What you are asked to do:
Write out every line below that includes the word "click".

━━━━━━━━━━

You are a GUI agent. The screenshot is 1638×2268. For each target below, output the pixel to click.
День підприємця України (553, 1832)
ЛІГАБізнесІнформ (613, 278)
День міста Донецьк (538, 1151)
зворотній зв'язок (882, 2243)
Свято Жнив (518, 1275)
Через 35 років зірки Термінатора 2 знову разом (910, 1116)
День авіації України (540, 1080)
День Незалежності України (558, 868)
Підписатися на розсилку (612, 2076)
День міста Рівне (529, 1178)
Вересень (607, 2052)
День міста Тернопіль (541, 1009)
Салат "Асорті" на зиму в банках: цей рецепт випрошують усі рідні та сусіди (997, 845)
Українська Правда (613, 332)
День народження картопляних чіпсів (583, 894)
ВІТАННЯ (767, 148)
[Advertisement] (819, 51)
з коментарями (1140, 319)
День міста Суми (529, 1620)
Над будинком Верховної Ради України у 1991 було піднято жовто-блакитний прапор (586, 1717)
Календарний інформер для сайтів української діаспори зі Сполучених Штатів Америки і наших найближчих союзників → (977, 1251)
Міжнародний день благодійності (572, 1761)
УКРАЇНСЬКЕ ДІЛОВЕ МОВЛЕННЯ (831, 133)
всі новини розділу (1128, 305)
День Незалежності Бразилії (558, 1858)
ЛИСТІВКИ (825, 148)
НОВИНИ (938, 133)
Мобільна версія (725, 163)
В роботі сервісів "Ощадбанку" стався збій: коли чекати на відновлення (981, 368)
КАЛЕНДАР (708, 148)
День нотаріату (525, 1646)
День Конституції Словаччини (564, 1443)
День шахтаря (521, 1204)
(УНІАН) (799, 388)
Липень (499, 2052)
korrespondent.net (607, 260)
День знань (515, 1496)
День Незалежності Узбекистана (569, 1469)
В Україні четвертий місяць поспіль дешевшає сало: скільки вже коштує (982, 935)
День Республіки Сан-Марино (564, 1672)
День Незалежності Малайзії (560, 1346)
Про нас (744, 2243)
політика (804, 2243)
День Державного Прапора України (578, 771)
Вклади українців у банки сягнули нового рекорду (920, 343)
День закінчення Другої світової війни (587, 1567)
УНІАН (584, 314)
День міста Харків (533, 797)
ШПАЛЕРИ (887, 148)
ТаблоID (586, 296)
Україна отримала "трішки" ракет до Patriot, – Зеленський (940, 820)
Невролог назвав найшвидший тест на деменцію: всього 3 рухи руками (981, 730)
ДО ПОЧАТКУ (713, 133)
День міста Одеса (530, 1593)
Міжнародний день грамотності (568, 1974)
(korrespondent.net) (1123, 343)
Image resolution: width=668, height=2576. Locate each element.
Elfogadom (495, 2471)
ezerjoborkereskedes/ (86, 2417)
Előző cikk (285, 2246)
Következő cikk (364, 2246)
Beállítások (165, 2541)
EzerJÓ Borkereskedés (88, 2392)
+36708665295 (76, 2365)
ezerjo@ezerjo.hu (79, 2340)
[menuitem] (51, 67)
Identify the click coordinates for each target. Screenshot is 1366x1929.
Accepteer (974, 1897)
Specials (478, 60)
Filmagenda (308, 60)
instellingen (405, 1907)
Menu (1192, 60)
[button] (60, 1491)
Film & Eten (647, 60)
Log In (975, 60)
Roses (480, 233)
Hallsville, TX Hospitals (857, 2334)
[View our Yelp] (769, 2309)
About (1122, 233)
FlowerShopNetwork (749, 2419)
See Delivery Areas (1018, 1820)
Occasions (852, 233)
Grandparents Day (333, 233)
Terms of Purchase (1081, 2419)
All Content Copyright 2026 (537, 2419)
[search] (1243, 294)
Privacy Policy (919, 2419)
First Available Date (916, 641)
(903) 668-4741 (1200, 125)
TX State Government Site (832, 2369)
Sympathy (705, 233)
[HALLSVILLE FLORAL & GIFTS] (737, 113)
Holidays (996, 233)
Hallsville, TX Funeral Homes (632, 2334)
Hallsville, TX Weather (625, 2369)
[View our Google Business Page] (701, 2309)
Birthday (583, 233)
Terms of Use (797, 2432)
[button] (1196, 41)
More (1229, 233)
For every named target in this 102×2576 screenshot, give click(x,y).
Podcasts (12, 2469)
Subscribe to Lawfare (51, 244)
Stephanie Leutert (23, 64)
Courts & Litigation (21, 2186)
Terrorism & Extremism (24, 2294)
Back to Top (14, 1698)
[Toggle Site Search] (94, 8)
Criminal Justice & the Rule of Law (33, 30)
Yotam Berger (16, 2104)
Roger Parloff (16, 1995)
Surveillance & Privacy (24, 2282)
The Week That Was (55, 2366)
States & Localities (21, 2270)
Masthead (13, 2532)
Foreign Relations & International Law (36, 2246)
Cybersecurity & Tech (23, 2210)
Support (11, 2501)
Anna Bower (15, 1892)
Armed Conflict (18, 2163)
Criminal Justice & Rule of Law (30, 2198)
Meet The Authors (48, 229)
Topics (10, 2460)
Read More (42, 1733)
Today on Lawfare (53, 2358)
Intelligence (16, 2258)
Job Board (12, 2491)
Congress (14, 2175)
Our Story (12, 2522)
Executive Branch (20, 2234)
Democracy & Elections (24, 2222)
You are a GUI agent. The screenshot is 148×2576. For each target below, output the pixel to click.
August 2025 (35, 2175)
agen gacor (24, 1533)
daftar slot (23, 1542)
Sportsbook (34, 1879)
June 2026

━━━━━━━━━━

Answer:
You are a GUI agent. The screenshot is 1638×2268. For each target below, output the pixel to click.
Identify the click coordinates for each target. Screenshot is 1366x1929.
For every named target in this 102×2576 screenshot, give click(x,y).
You are a GUI agent. The screenshot is 148×2576. For each target below, output the pixel to click.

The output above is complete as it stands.